Which lines of the data contain the string "signal"? Copy every one.

──────── DATA EXTRACTS ────────

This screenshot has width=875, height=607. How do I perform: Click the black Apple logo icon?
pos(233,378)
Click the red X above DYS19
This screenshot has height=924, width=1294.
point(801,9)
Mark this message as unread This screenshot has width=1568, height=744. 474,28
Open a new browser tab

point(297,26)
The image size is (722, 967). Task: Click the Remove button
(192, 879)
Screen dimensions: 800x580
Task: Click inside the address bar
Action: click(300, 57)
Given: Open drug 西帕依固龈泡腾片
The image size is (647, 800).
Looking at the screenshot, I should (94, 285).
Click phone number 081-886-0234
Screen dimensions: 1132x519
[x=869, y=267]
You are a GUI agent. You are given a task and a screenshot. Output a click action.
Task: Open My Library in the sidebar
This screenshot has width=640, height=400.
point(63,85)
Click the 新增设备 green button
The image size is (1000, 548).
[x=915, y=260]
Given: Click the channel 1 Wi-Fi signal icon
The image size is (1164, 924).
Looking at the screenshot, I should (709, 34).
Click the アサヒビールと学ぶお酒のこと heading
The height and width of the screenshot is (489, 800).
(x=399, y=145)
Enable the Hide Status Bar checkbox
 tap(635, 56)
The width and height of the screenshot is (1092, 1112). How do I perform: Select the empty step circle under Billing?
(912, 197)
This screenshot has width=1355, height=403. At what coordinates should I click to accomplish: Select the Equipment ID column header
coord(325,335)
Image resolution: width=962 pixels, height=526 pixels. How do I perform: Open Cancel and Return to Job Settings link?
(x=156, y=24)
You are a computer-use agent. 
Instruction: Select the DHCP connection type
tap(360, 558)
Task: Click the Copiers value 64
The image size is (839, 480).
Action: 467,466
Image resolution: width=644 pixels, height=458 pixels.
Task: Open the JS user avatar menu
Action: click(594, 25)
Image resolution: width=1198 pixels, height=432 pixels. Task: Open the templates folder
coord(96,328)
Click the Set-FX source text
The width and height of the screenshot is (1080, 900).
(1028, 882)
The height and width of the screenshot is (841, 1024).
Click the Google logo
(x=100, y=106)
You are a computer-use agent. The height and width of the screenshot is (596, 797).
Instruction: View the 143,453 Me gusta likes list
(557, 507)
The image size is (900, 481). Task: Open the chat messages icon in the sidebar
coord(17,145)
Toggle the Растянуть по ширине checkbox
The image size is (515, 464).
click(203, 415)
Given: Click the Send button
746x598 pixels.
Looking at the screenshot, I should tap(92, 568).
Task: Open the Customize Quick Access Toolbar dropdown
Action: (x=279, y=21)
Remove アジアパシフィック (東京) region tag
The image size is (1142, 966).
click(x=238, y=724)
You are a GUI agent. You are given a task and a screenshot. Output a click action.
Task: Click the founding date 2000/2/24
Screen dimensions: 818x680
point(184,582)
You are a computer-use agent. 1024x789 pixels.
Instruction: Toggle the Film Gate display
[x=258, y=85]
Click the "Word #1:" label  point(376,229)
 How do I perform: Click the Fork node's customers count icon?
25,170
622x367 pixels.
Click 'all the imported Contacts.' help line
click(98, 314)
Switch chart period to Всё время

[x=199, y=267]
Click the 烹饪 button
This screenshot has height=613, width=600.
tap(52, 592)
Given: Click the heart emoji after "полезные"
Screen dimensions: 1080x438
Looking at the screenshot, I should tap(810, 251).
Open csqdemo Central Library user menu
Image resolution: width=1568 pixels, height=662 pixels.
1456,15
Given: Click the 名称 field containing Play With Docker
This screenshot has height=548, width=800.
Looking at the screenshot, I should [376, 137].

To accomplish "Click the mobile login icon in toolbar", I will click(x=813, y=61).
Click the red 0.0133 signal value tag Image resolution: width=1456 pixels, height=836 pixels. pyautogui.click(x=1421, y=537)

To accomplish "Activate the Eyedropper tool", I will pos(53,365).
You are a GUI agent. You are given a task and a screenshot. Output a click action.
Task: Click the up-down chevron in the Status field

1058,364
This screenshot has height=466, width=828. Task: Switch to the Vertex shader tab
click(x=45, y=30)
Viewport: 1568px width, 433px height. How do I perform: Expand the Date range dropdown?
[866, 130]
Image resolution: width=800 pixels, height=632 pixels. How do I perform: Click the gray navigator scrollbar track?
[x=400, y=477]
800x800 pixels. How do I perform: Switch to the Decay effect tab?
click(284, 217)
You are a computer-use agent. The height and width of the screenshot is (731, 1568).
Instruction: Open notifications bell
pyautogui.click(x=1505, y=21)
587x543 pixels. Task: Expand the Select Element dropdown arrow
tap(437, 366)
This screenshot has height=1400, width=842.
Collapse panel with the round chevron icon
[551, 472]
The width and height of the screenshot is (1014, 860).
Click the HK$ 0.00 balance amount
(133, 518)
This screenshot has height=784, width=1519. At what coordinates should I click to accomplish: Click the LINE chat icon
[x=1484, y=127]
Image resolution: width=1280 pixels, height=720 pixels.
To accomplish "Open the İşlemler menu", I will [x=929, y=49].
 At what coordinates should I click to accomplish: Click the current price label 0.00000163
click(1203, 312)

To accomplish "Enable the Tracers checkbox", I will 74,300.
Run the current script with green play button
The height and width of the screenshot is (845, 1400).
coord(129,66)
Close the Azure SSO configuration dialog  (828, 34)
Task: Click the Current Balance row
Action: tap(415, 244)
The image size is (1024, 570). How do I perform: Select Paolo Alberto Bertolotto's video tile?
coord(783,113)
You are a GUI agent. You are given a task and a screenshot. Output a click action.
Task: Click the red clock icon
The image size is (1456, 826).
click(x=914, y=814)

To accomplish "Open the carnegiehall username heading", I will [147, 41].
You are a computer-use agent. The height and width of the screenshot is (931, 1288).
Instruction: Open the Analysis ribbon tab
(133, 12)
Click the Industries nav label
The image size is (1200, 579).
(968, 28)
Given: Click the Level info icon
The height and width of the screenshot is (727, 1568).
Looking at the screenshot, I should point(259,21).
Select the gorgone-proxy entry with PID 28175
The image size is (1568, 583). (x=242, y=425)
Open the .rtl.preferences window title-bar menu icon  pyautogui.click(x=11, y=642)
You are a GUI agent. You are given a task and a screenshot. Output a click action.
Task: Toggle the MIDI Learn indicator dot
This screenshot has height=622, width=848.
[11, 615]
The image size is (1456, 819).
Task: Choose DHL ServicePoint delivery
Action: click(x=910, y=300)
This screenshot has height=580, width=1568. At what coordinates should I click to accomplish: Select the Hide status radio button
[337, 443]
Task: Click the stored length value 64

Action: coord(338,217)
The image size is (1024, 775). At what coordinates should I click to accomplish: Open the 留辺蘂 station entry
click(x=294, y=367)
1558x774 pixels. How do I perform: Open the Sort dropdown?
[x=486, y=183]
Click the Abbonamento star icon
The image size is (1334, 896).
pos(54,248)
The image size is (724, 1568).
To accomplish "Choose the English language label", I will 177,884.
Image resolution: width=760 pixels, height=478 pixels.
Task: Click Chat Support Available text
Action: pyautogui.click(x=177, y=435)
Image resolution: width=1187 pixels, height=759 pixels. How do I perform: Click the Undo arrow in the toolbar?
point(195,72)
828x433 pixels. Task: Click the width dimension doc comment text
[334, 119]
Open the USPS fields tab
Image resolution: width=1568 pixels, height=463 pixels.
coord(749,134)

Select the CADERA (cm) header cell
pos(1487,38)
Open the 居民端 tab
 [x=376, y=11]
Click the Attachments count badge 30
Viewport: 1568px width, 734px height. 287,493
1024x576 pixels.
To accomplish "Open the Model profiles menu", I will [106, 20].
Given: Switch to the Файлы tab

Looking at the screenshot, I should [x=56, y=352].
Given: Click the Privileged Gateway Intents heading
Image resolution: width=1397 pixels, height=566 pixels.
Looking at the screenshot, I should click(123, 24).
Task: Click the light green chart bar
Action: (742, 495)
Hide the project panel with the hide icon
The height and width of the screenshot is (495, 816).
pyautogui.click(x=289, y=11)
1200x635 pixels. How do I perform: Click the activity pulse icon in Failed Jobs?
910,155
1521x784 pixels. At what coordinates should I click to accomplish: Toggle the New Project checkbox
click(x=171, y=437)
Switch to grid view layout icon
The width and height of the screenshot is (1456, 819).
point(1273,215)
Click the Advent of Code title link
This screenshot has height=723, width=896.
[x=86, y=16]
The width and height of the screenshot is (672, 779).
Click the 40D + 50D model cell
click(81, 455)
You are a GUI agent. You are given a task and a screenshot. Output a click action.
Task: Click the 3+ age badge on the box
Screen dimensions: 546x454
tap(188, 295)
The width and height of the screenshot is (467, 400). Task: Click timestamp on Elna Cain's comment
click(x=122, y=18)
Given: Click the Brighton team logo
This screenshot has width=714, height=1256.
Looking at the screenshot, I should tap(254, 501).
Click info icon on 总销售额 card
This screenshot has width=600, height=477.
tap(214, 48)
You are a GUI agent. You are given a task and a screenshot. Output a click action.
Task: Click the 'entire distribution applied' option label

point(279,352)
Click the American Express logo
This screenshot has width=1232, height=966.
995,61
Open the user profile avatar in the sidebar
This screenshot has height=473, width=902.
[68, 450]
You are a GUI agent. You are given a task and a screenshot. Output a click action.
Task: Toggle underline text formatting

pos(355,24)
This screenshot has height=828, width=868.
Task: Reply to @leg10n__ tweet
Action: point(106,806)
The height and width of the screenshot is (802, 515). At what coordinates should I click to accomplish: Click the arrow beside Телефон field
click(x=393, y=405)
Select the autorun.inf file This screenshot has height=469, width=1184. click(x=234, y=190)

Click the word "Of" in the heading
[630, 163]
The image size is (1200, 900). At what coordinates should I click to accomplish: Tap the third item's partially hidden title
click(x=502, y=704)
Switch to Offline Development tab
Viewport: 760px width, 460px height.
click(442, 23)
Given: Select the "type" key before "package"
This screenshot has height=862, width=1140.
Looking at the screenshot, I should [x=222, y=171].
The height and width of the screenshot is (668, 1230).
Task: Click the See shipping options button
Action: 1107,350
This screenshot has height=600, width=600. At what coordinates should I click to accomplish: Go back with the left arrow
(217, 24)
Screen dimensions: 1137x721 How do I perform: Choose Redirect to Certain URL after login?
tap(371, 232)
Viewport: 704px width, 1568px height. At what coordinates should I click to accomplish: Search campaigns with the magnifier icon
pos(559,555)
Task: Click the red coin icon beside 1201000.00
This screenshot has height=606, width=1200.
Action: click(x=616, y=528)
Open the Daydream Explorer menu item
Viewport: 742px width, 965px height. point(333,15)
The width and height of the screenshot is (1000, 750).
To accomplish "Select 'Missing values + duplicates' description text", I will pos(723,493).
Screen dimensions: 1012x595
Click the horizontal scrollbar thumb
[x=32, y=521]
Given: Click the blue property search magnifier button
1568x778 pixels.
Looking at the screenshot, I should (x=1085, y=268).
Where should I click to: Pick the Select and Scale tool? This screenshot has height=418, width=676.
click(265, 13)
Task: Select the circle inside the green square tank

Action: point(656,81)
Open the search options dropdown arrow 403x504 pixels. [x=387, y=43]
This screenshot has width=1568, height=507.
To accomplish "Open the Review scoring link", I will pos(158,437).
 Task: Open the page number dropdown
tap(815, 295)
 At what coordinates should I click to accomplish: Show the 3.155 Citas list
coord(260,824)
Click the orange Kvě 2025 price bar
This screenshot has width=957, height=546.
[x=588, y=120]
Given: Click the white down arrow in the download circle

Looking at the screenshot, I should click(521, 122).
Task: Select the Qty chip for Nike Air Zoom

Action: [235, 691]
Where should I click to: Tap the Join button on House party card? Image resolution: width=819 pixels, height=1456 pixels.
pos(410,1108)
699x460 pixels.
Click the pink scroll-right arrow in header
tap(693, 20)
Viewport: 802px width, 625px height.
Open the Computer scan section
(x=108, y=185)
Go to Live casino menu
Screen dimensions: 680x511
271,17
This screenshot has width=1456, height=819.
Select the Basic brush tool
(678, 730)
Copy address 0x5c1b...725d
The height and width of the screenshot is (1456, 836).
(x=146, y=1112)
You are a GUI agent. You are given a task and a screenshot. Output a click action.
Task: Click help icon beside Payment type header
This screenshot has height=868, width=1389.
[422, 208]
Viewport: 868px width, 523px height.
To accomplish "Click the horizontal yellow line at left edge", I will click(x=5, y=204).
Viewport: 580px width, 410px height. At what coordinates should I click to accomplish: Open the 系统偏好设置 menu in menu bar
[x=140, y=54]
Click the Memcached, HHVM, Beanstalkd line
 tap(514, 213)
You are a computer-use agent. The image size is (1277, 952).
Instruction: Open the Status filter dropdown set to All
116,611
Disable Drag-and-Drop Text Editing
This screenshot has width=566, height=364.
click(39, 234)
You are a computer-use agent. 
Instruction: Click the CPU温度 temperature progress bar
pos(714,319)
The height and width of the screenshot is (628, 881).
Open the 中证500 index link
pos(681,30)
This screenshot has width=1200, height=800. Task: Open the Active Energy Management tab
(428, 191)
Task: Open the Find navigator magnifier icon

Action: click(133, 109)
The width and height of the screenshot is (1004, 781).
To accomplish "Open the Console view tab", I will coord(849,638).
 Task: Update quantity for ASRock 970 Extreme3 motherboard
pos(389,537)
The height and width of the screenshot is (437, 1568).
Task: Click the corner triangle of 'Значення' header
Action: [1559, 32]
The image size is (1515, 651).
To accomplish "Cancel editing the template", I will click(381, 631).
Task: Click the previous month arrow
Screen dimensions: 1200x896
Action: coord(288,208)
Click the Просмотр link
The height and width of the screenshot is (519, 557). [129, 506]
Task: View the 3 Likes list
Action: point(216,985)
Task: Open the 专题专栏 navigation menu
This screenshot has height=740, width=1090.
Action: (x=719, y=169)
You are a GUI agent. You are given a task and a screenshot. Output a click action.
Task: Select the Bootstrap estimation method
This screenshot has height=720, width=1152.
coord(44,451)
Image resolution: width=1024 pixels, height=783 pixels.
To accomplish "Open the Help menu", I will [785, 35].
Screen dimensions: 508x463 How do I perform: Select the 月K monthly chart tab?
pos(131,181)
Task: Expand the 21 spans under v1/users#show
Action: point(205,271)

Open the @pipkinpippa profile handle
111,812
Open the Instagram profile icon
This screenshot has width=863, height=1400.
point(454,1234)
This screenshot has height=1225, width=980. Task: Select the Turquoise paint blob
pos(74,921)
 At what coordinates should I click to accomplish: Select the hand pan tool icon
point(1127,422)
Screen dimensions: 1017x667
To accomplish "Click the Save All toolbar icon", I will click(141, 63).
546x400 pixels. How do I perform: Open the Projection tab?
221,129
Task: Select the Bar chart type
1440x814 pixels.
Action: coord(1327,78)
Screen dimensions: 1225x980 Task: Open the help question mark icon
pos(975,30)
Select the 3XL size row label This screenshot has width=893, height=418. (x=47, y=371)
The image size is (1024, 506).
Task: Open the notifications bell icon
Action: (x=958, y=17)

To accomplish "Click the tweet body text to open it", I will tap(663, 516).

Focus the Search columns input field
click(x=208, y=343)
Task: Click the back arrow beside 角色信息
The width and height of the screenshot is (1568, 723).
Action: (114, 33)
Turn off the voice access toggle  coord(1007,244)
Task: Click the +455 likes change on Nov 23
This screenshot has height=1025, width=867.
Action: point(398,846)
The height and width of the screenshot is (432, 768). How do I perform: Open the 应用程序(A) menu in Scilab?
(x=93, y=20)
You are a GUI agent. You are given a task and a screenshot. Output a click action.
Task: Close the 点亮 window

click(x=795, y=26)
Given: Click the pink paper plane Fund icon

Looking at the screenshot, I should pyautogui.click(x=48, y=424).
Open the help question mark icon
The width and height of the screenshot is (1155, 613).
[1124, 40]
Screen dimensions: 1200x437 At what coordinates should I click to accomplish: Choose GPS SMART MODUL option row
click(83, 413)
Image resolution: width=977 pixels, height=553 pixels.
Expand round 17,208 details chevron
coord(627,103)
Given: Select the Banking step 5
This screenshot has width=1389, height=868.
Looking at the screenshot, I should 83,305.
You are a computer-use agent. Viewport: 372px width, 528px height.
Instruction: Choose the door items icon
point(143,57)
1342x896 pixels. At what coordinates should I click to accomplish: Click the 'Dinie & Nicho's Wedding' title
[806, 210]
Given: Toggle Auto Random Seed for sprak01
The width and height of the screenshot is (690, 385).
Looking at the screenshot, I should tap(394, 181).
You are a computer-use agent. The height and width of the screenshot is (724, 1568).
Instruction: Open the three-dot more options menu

────────

EXERCISE OUTPUT:
Given: Click the channel 1 Wi-Fi signal icon
Click the red 0.0133 signal value tag Image resolution: width=1456 pixels, height=836 pixels. pyautogui.click(x=1421, y=537)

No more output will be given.